Lentivirus Titer Validation

Representative flow cytometry analysis of Jurkat T cells 72 h after infection with lentivirus containing an EGFP+ plasmid. Percentage of EGFP+ (GFP+) cells (A), mean fluorescence intensity (MFI) of GFP+ cells (B), and histogram representation (C) clearly show the infection rate of the different lentivirus doses.

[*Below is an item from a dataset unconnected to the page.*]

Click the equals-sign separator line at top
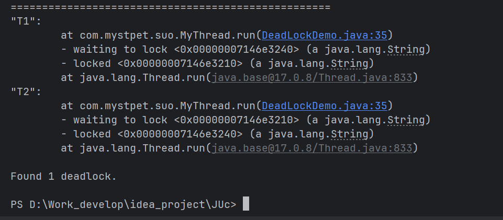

It is crucial to test the infectivity of control (empty vector or scrambled short hairpin RNA [shRNA]) and vector of interest (overexpression or targeted shRNA) in Jurkat T cells on the same day to assure accuracy and optimal in vivo experiment.

In Vivo Lentivirus Infection of Tissue Resident peritoneal MФs (Days 8–22)

All in vivo studies with lentivirus should be performed according to local and national guidelines on the ethical use of animals in research as well as adhering to all regulations associated with the use of category II infectious materials. Animal welfare should also be monitored in accordance with local regulations. Injections and collection of samples should follow local authority rules (see Box 1).

Here we describe an optimal working system we have implemented in our laboratory to ensure both the safety of the worker and welfare of the mice. This system may be modified to individual laboratory requirements and local rules.

Prepare lentivirus-containing insulin needles (or single-use needles, 30G for animal welfare and to avoid fluid loss in the needle) within 30 min of planned i.p. injections and store on ice in a lockable box until the time of injection. Drawing the lentivirus up into the syringes should be done in a category II biological safety cabinet considering the safety issues (Box 1). The needle sheath should be placed back on the needle using the one-hand scoop technique. Guide the needle into the sheath using only one hand to hold the syringe and press the sheath against a solid structure such as the inside wall of the safety cabinet or the side of a tip box.

Set up category II biological safety processes prior to injections: our typical setup is shown in Figure 4. Before injections, loosen the sheath of the insulin needle containing the 200 μL lentivirus solution. Manually restrain the mouse with abdomen facing up and head pointed slightly down. Intraperitoneally inject the lentivirus into lower left quadrant of the abdominal cavity, avoiding injection into any peritoneal cavity organs. Still holding the mouse, fill the syringe with 2,000 ppm bleach and safely dispose of it in the sharp safe box. Wipe the injection site on the mouse abdomen with tissue soaked in chlorhexidine gluconate-based disinfectant (such as Hydrex surgical scrub) before returning the animal to the cage. Keep the lentivirus-injected mice in category II scantainers (isolated cages with high efficiency air filtration) for a minimum of 72 h after injection before returning them to category I holding cages and monitor daily. We have never recorded any wellbeing issues caused by lentivirus injection, but extra precaution should be taken when testing this protocol for the first time.

Figure 4

Optimal Setup of the Cat II Hood and Material before In Vivo Injection

Photograph illustrating the optimal organization of the workplace, for a right-handed manipulator, before starting in vivo work. A left-handed manipulator will have to invert the disposition of all items: (1) clean tissue; (2) insulin syringe loaded with 200 μL AimV medium containing lentivirus and a loose cap; (3) Petri dish containing small pieces of tissue (right) and Hibiscrub (left) to disinfect the mouse after i.p. injection; (4) 50 mL falcon containing 2,000 ppm bleach (right) to bleach the syringe after injection and remaining Hibiscrub (left); (5) sharp safe box to dispose of the insulin syringe after injection.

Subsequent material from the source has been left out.